Saturday 12 October 2019

My email to Dr Beau Branson

Dr Beau Branson, Ph.D. is Assistant Professor of Philosophy at Brescia University in the USA. A presentation by him on his 'Monarchical' version of Trinitarianism can be found here.

Dear Dr Branson,
I long ago ceased to believe in the doctrine of the Trinity, chiefly because of what I consider to be its logical incoherence. However, I also believe that the one version of Trinitarianism which seems closest to being susceptible of a rational interpretation is that espoused by Fathers John Behr and Thomas Hopko and, as far as I can tell, by yourself (all adherents of the Orthodox branch of the Christian faith) which holds that while the one God is most definitely the Father, yet the Son and the Spirit are each also God in some secondary or derived sense. 
My problem with this understanding of the Trinity, however, is that it seems to me to equivocate as to the sense in which we may refer to the Son and the Spirit as God. Clearly when we call the Son God we cannot mean that he is the same God as the Father, otherwise he would simply BE the Father. But if by calling him God we mean that he is a different God to the Father then surely we are guilty of tritheism. I would be most grateful if you could clarify your position and clear up this conundrum for me. Thanks in advance for your help.
Kind regards,
Andrew

See Dr Branson's response to my email.

Sunday 5 May 2019

Reflection on the previous post

It seems to me, on reflection, that the Eastern Orthodox formulation of the doctrine of the Trinity as explicated by Fr John Behr, Fr Thomas Hopko, Dr Beau Branson and others, which I described in the previous post, while it doesn't suffer from the logical problems that other versions of the DOT do, still suffers from the semantic problem that the term "is God" is used in a way that makes no sense in modern English (I alluded to this in the previous post itself). We do not use the term God as an adjective but only as a noun (or a proper noun). Thus, for the Orthodox at any rate, the trinity doctrine would be more correctly formulated in English as follows:

The Father is divine
The Son is divine
The Sprit is divine
There is only one God (namely, the Father)

Also, the part of the Nicene creed describing the relation of the Son to the Father would be more correctly translated by the admittedly cumbersome phrase "divine Person of God, light of light, true divine Person of true God".

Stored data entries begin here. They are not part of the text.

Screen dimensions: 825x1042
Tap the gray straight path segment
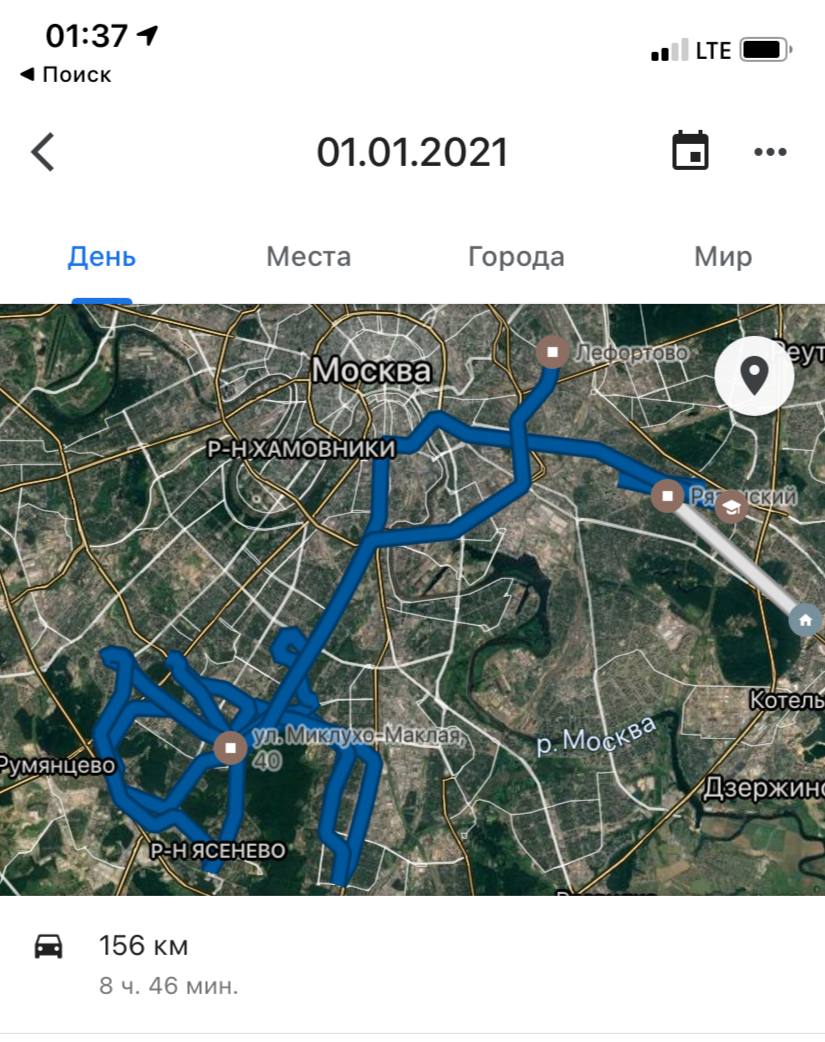click(738, 560)
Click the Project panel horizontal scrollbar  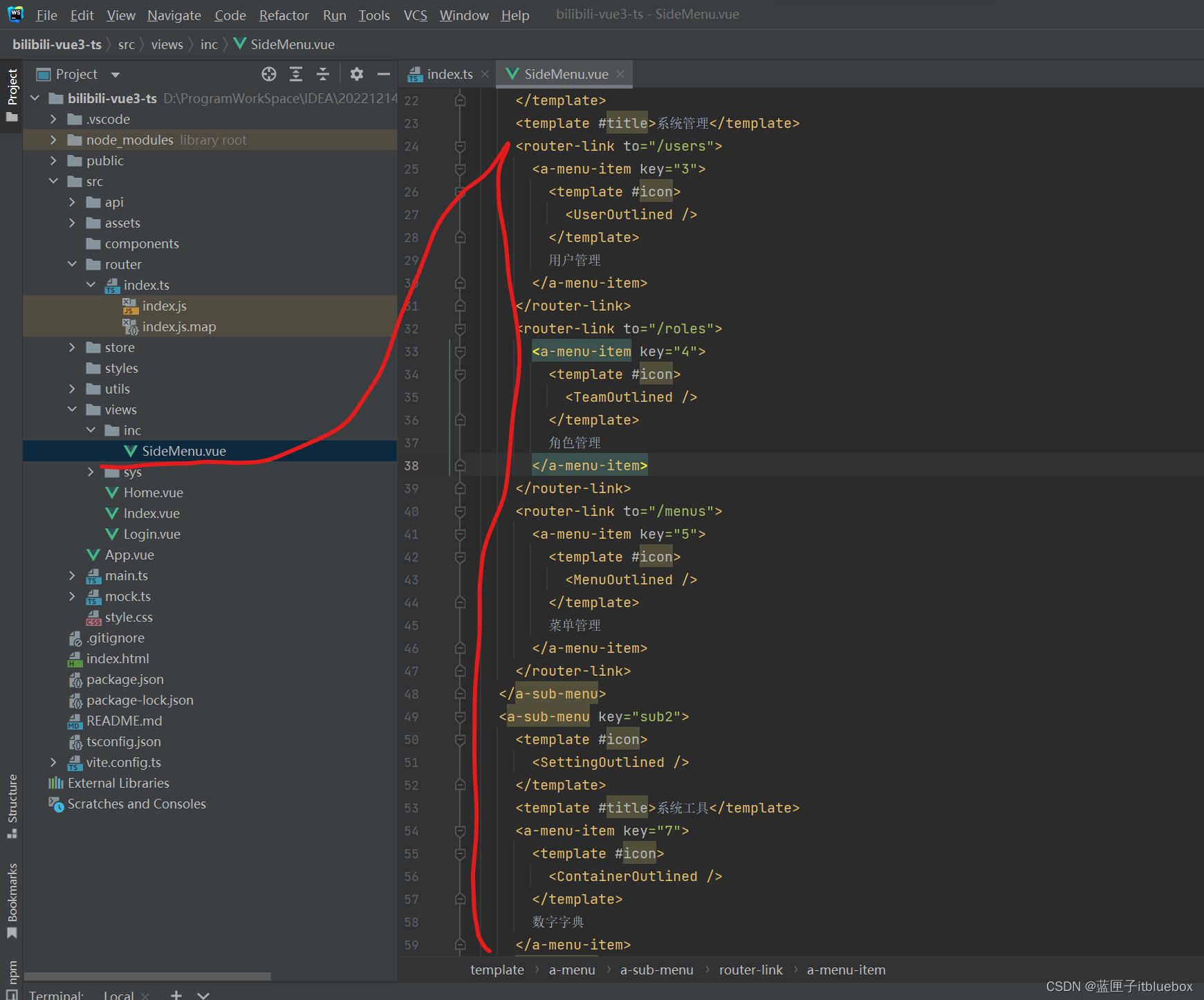(147, 976)
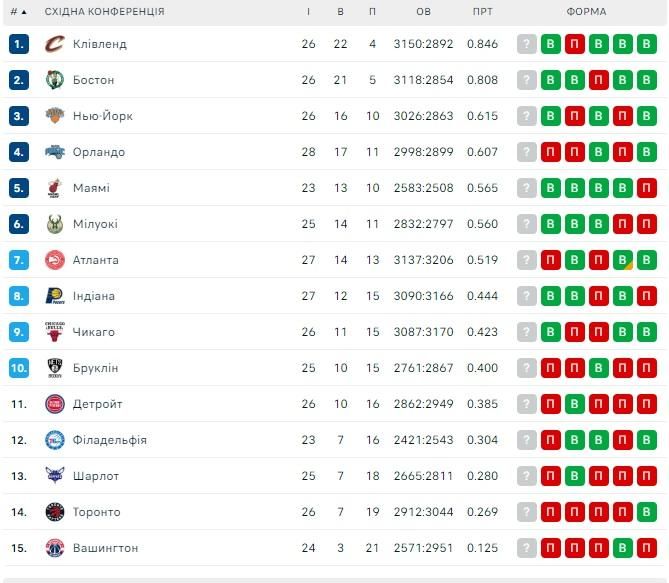Screen dimensions: 669x583
Task: Click Атланта's green В badge with yellow corner
Action: [x=622, y=260]
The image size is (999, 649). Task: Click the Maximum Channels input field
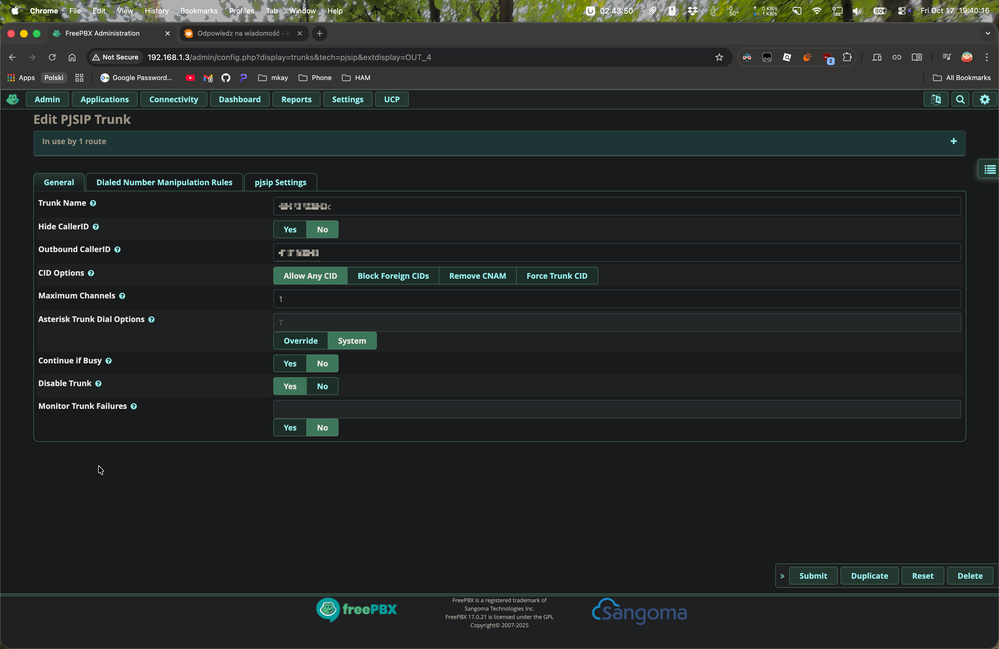coord(616,299)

While a semantic problem is not as serious as a logical one, I am also not convinced that the above formulations represent what the average Orthodox Christian actually believes. If asked "is Christ actually God, or merely a divine Person", I can't help thinking that most Orthodox believers would affirm Christ's deity rather than just His divinity.

An Orthodox solution to the logical problem of the doctrine of the trinity?


I have mentioned before in this blog about how some Orthodox theologians seem to believe that the one true God is simply the Father. In that regard I referenced Fr John Behr, but I have read a similar view from Fr Thomas Hopko. Both of them, however, maintain that the Son and Spirit may also be referred to as God - a point that I did not feel that either of them particularly clarified the reasons for. I have also discussed in a previous post the significance of the definite article and lack thereof (theos vs ho theos) in the wording of 1st John Chapter 1 vs 1. In this lecture which I came across this morning, by another Orthodox theologian (Dr Beau Branson) both of these points are brought together, and the position elucidated by Behr and Hopko (both of whom are mentioned in the lecture) is made even more explicit: The one true God is NOT the Trinity but simply the Father. There are three divine Persons - Father, Son and Spirit - with the latter two deriving their divinity from the former (something else I have discussed previously on this blog). The Son and Spirit are called God but (according to Branson) not in the same sense (the 'definite article' sense) as the Father is. In other words, neither the Son or the Spirit is "the One God". That title is reserved strictly for the Father. (This distinction between the ways in which the term 'God' is used to reference the Father and the way it can be used to denote the other two Persons is, admittedly, still rather unclear to me. It seems to me that it would be better, in modern English, to simply use the adjective 'divine' to describe the Son and the Spirit while reserving the title of 'God' for the Father alone).
The view of the doctrine of the trinity described in this post is, apparently, considered orthodox (both with and without a capital 'O') in the Eastern Church and is, according to Branson, the view of all the Church fathers prior to Augustine.
If this is correct (and I believe it is) then the problem of the coherence (or perceived lack of it) of the doctrine of the trinity is resolved. In its Orthodox formulation, as outlined by the likes of Behr, Hopko and now Branson (amongst others who Branson refers to in the lecture I have linked to), it seems the doctrine is not incoherent at all and may be believed in without compromising ones intellectual integrity.